Bulgarian Prosecutor-General wants bans on burqa in public places
Bulgarian Prosecutor-General Sotir Tsatsarov says that his personal opinion is that there should be restrictions on wearing the burqa in public places.
Tsatsarov said on April 1 2016 that legislative initiatives are needed that respond appropriately to the new conditions of a terrorist war.
“My opinion is that such restrictions should exist in relation to educational institutions, public places, just as such prohibitions exist in some Western European countries, in particular at educational institutions,” Tsatsarov said.
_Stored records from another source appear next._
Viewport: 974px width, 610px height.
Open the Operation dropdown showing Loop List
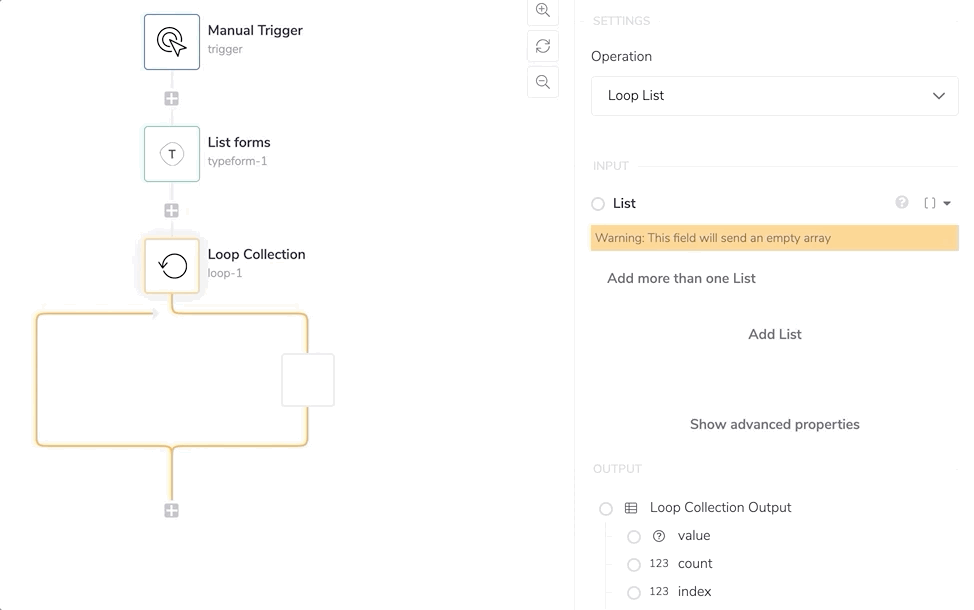774,96
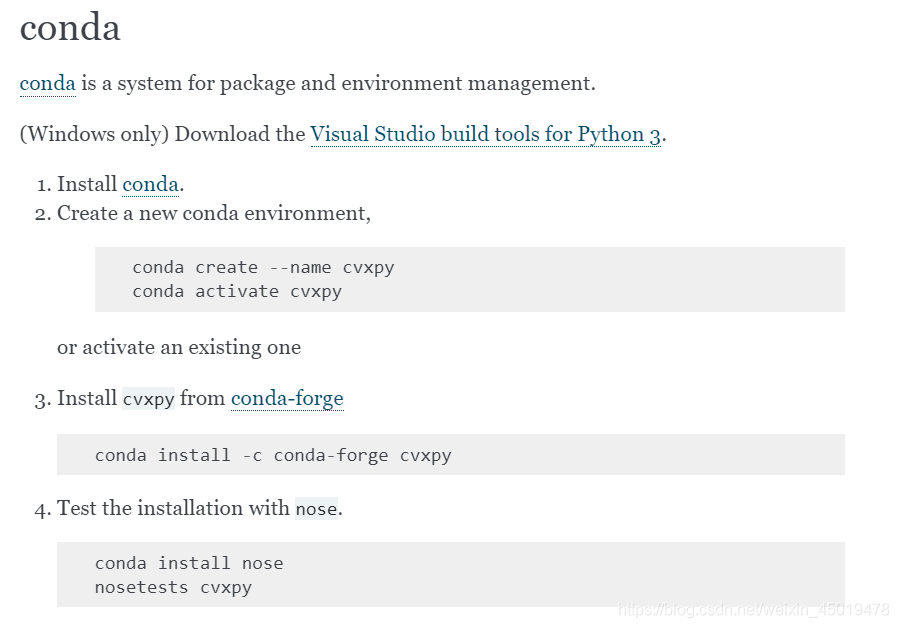Click the "or activate an existing one" text
This screenshot has height=628, width=899.
[179, 347]
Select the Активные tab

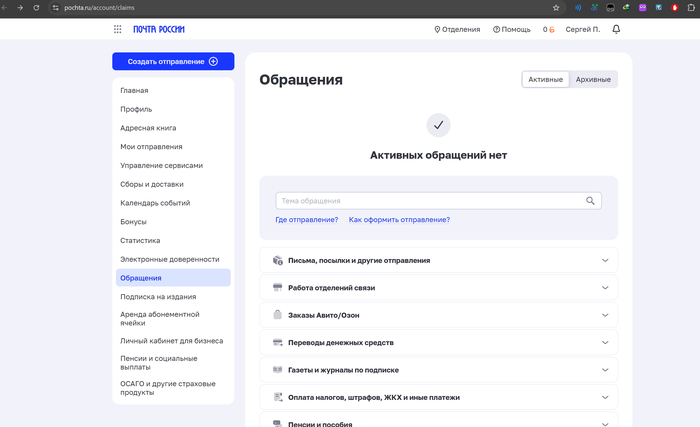pos(545,80)
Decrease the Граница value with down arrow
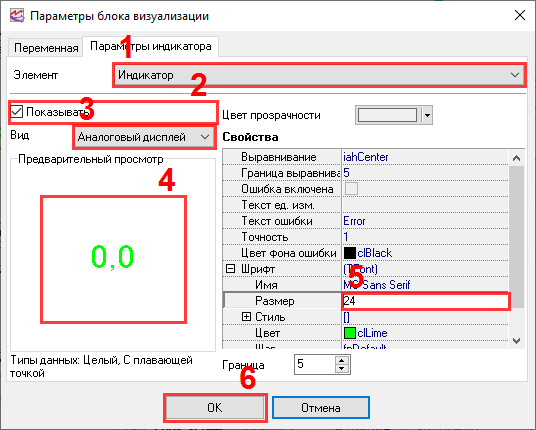This screenshot has height=430, width=536. (x=341, y=368)
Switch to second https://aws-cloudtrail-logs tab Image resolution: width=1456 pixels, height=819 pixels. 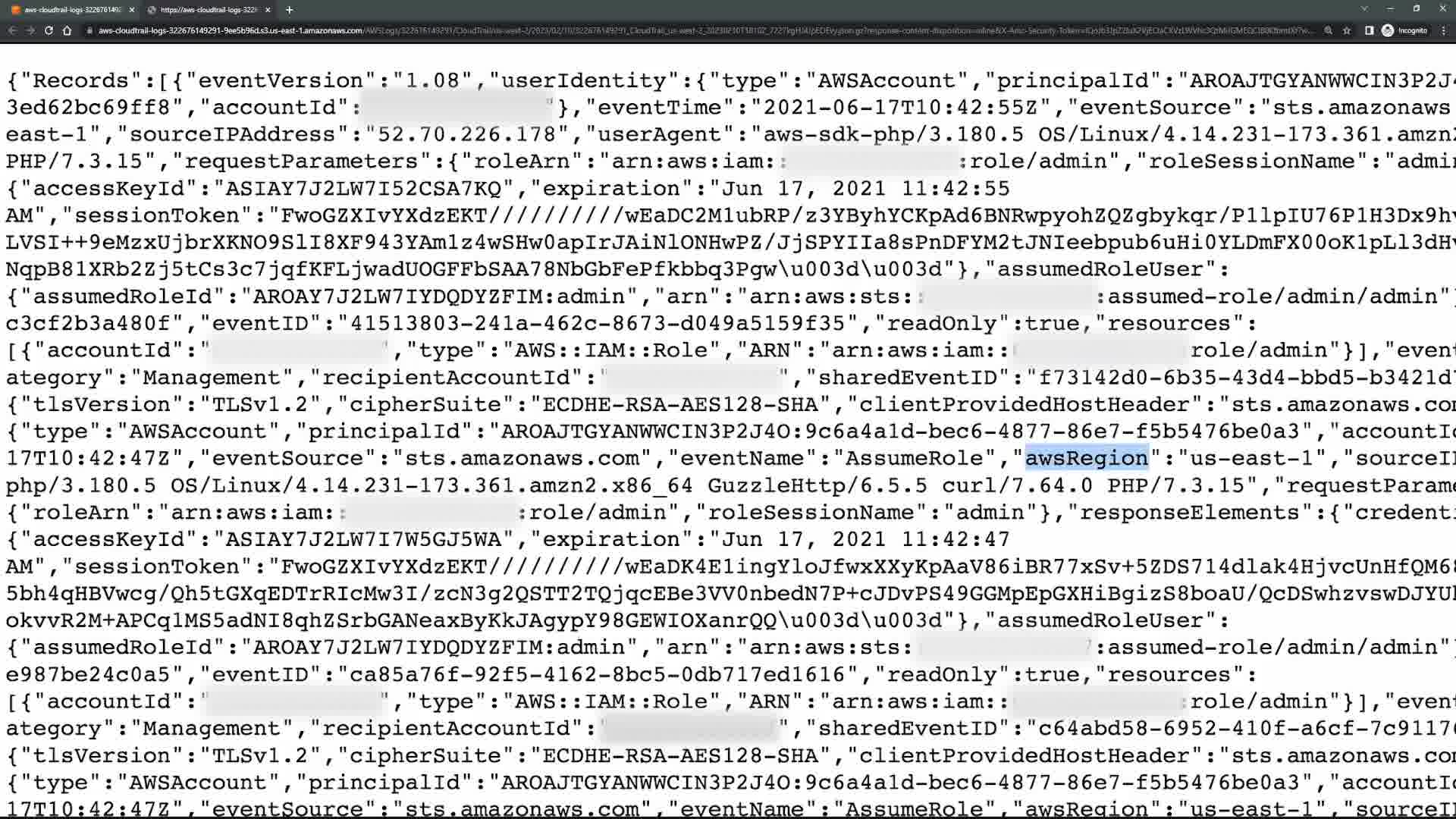(203, 10)
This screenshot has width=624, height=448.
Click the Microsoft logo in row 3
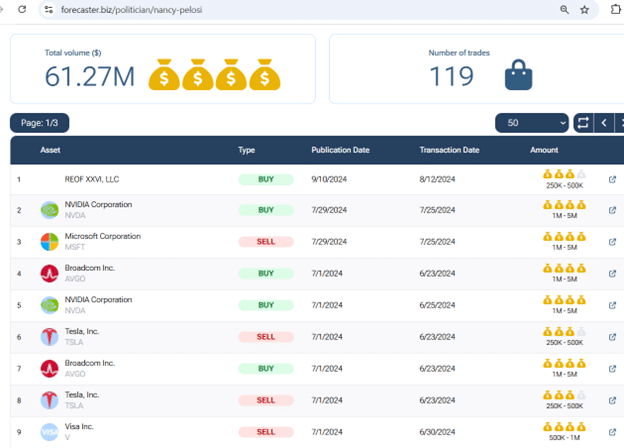[x=49, y=242]
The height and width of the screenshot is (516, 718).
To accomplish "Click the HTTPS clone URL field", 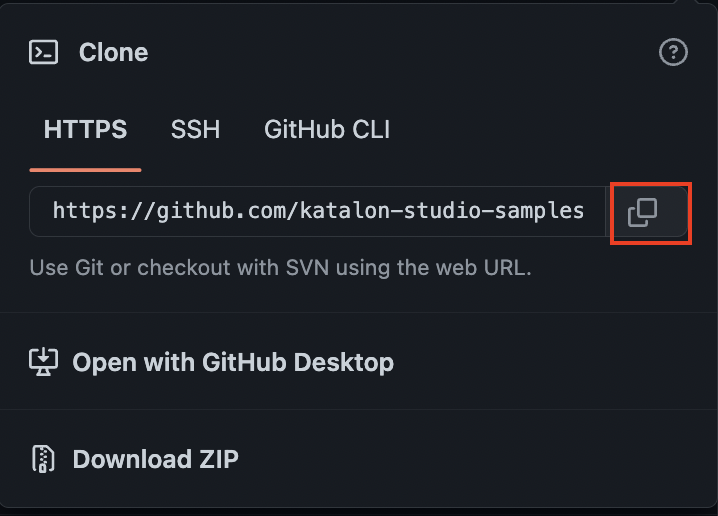I will (x=318, y=211).
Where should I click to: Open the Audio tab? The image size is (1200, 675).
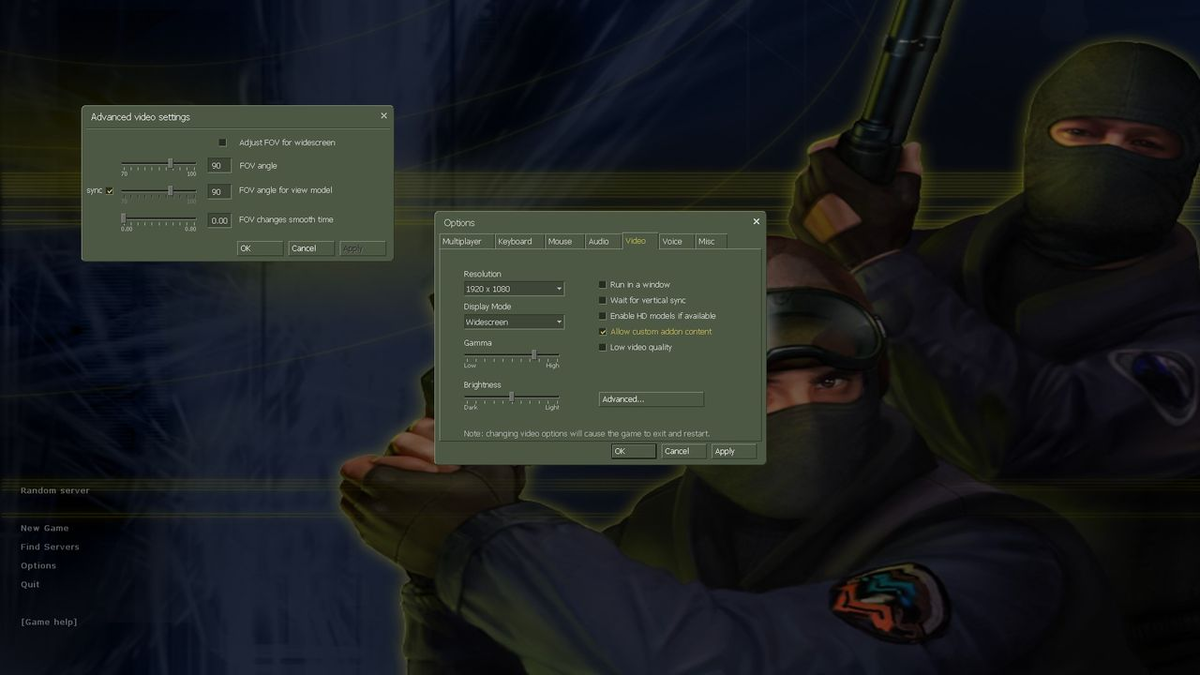coord(600,241)
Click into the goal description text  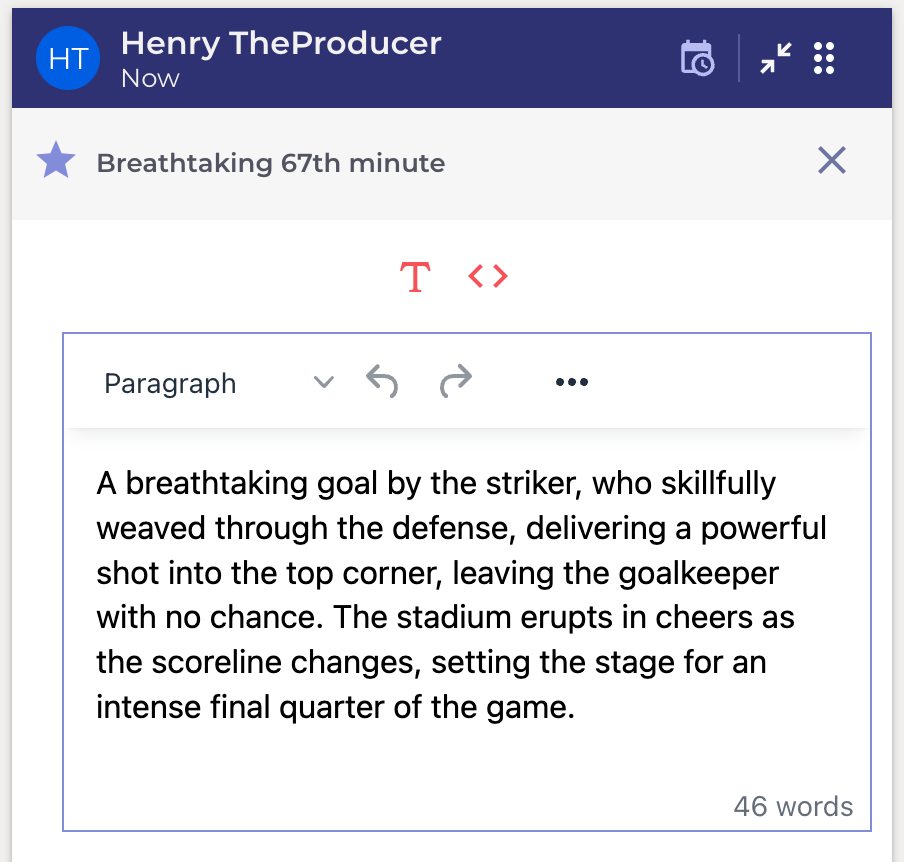point(461,595)
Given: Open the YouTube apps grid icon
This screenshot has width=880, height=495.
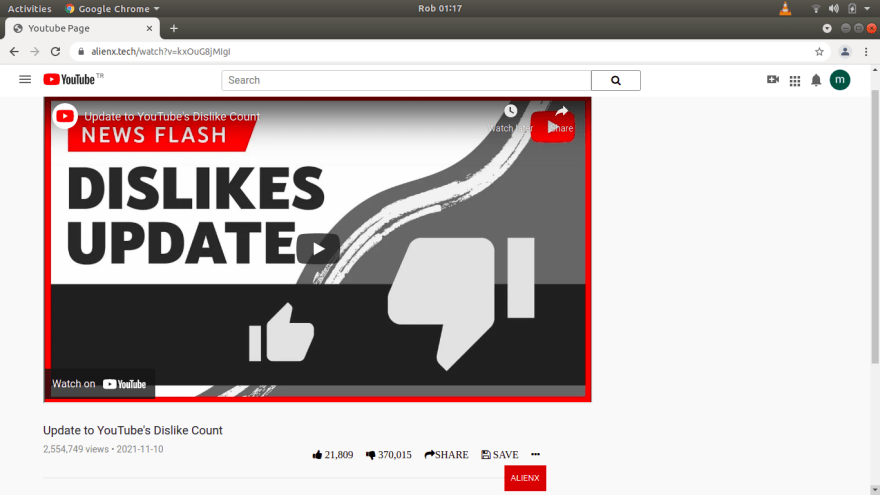Looking at the screenshot, I should pyautogui.click(x=795, y=80).
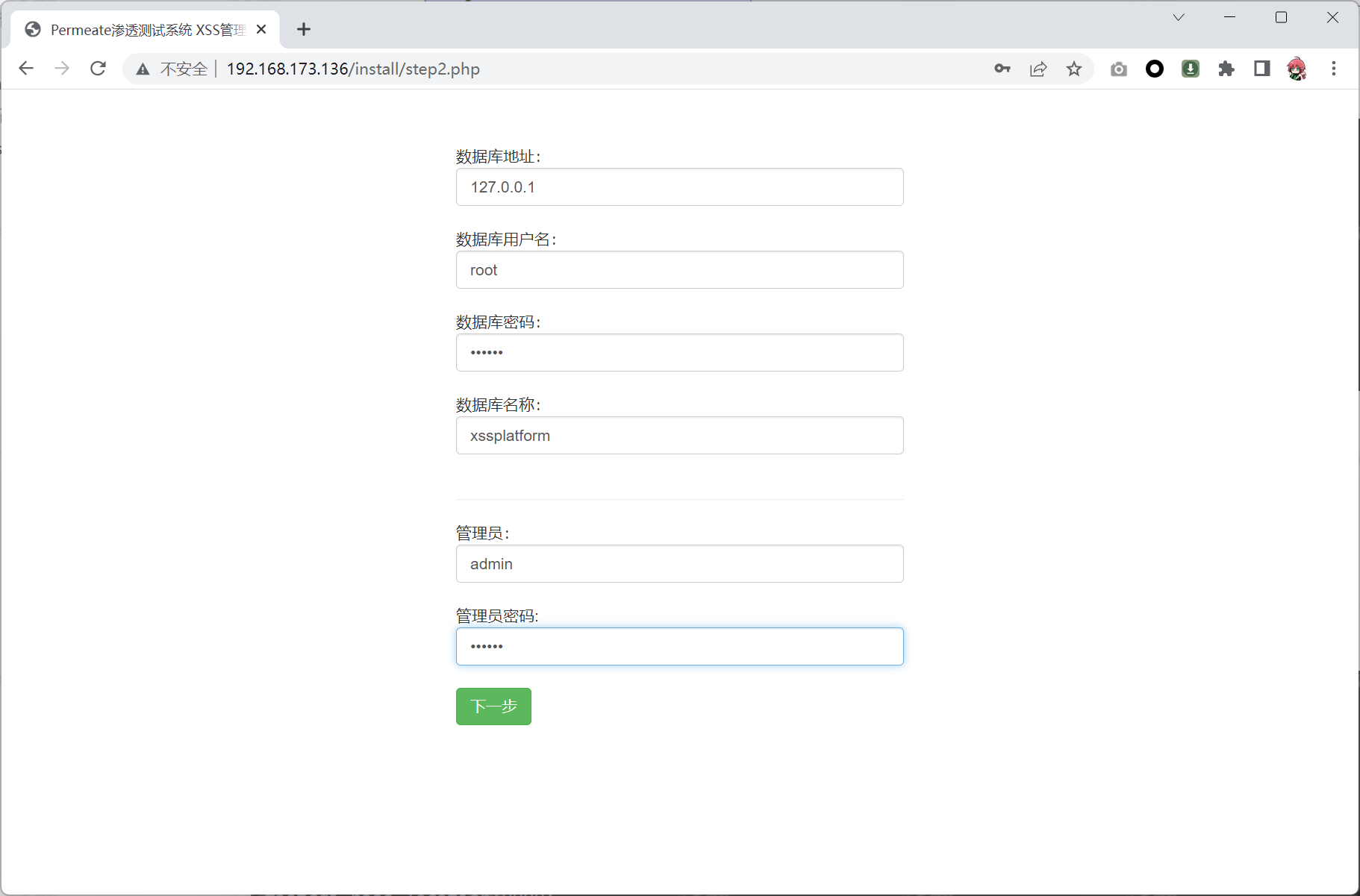Reload the current page
This screenshot has width=1360, height=896.
tap(98, 69)
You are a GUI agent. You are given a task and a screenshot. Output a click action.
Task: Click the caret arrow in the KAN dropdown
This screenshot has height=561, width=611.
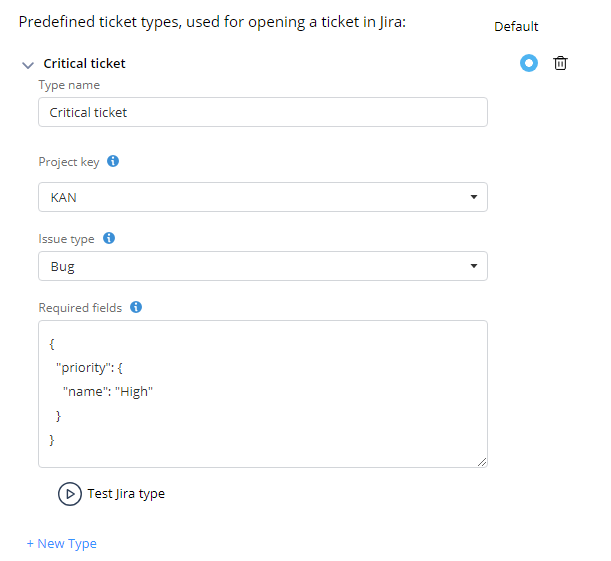click(x=474, y=197)
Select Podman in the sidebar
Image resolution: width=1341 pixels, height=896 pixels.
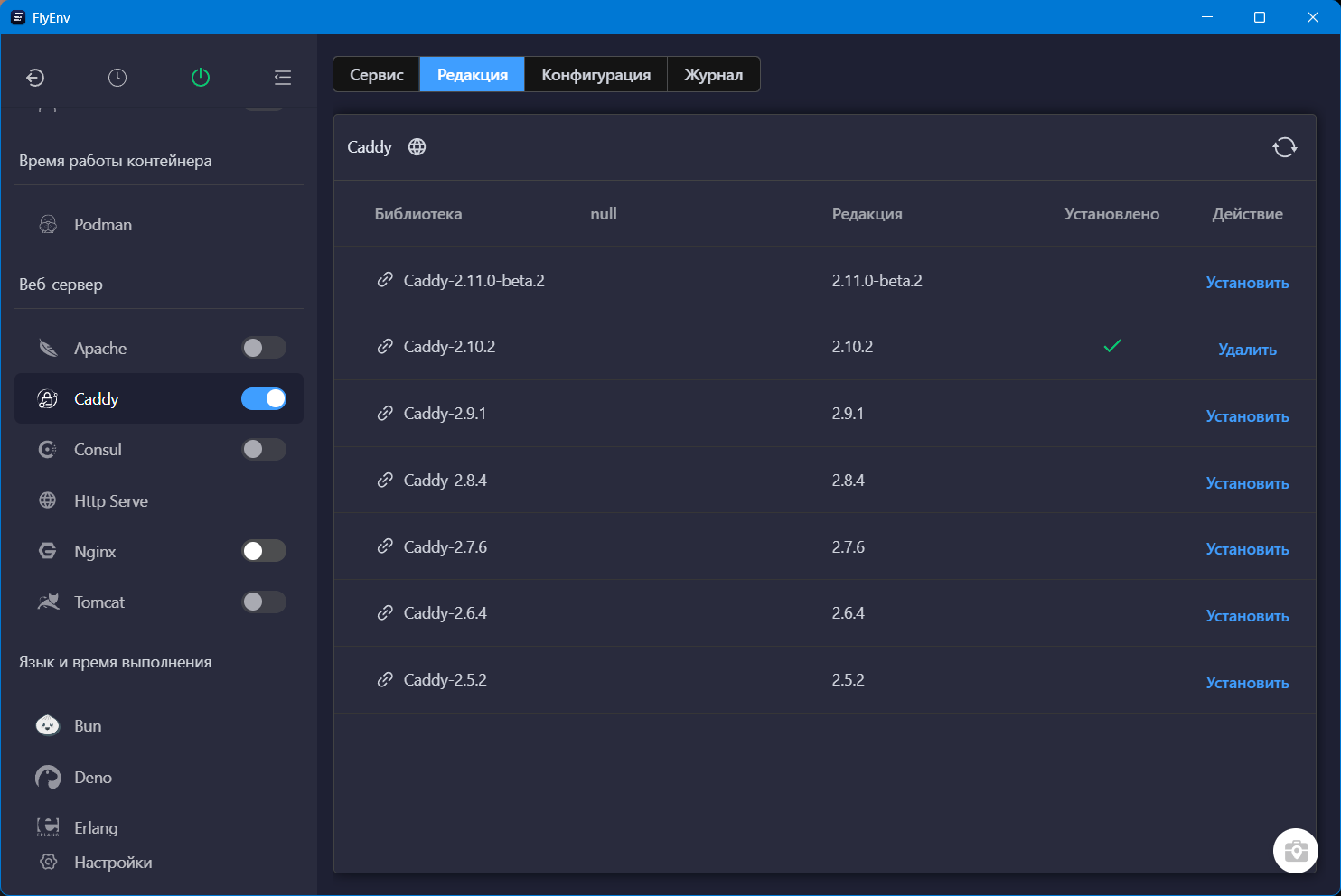click(103, 225)
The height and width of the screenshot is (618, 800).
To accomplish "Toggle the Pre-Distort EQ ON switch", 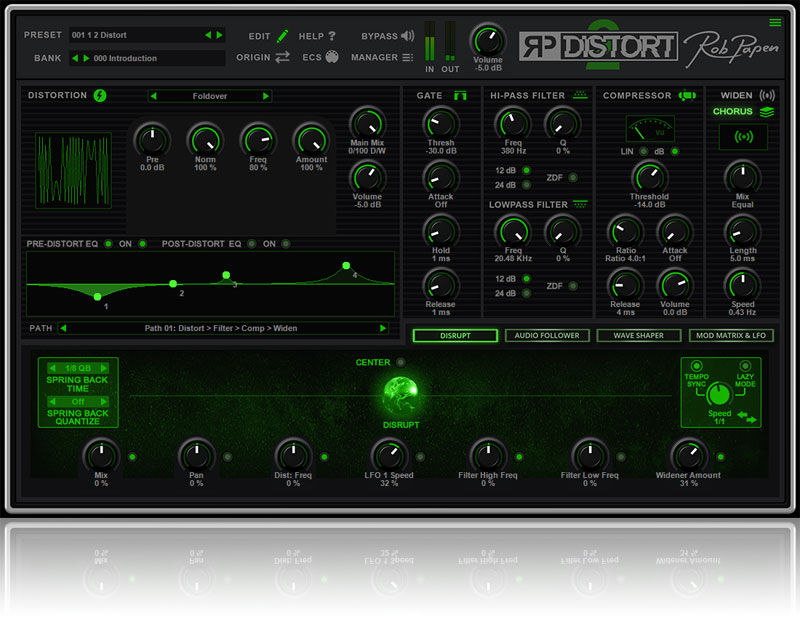I will tap(142, 244).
“But this is something that in any case have to be discussed very carefully. This discussion should begin at the relevant bodies of executive government,” he told reporters.
Tsatsarov said that Bulgaria’s Religions Denominations Act – approved in 2002 and lately the subject of controversial proposed amendments by opposition socialist MPs – needed an overhaul.
“It turns out that you can preach a religion with a diploma coming from who knows where, but to preach or to serve in the Christian church you must have appropriate qualifications, which is formalised,” he said.
Tsatsarov said that this should be the same for all religions: “Otherwise, in the form of religious liberty, the interests of society will be damaged completely”.
He said that “we should not ignore or discount what is happening in the Roma neighbourhood of Pazardzhik”, an apparent reference to investigations, arrests and criminal charges arising from alleged attempts at spreading radical Islamic – advocating the violent overthrow of the state and its replacement with an Islamic theocracy – in that area.
“In Belgium there were such processes in the past years and see what happened,” Tsatsarov said.
He said, however, that it was difficult to comment on the current case in which 14 people are accused of preaching the overthrow of the state and allegedly supporting the ideas of Daesh, the terrorist organisation that calls itself the “Islamic State”, because judicial proceedings were ongoing, he said.
Tsatsarov said that new anti-terrorism legislation was 80 per cent ready.
Current legislation was not adequate, he said. The people on trial in Pazardzhik were accused of war propaganda, which was not a crime against the republic, and this – he said – showed that the inadequacy of Bulgaria’s current Criminal Code was “more than evident”.
He said that the Pazardzhik case was not a matter of religious freedom.
“Everyone has read enough about other religions know that traditional Islam is not militant. Here we are talking about politics,” Tsatsarov said.
Restrictions on the burqa should be discussed carefully “so as not to encroach on religious feelings,” he said.
“Faith is something pure and politics is far from it in purity,” Tsatsarov said.